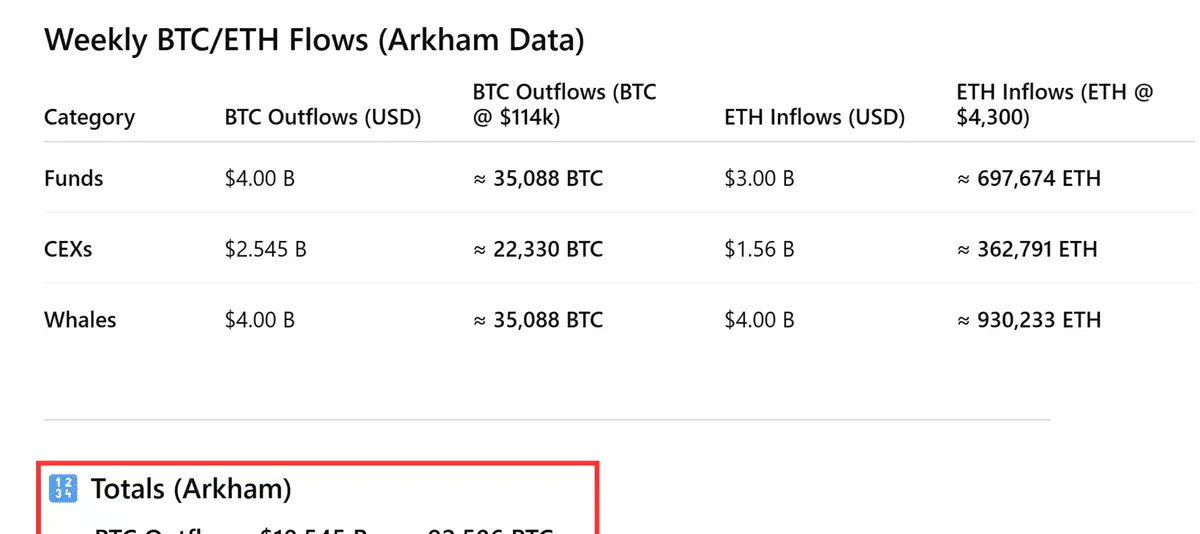Viewport: 1200px width, 534px height.
Task: Click the BTC Outflows (USD) column header
Action: tap(323, 118)
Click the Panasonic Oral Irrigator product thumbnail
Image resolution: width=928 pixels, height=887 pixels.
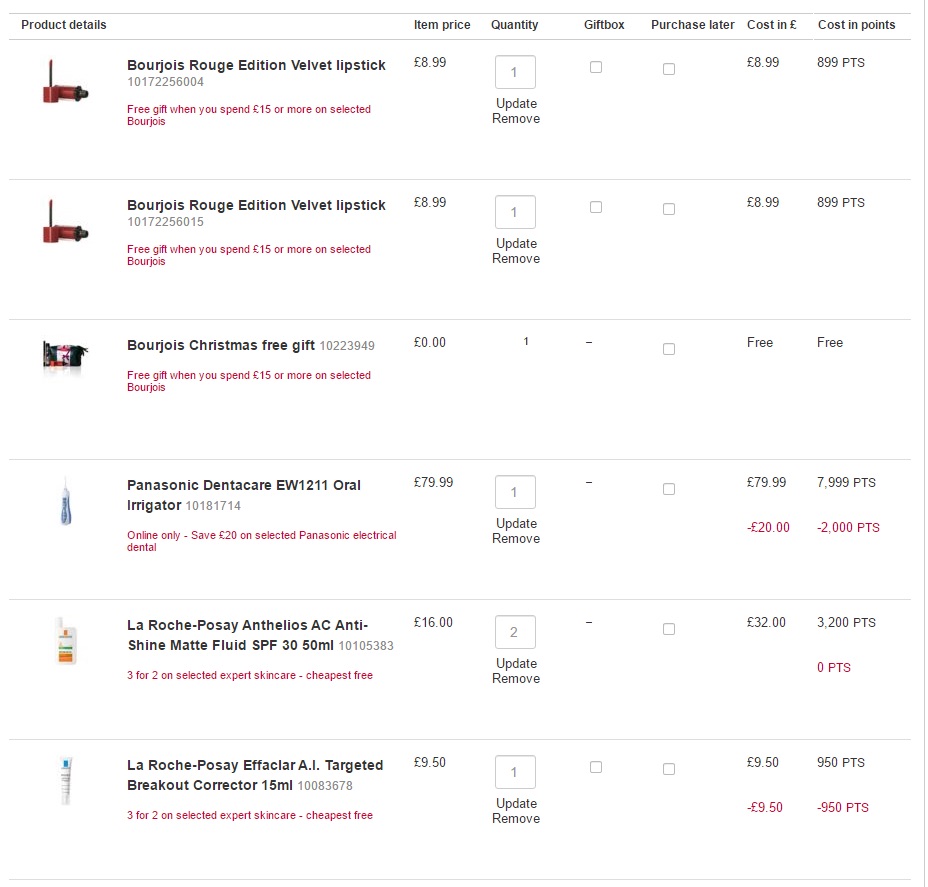(65, 501)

▸ WORK INSTRUCTIONS: All lines from the line containing "Image resolution: width=928" through the end of the listing above are to be given again exactly; pictures are not part of the copy.

▸ PROBLEM SOLUTION:
Image resolution: width=928 pixels, height=887 pixels.
(65, 501)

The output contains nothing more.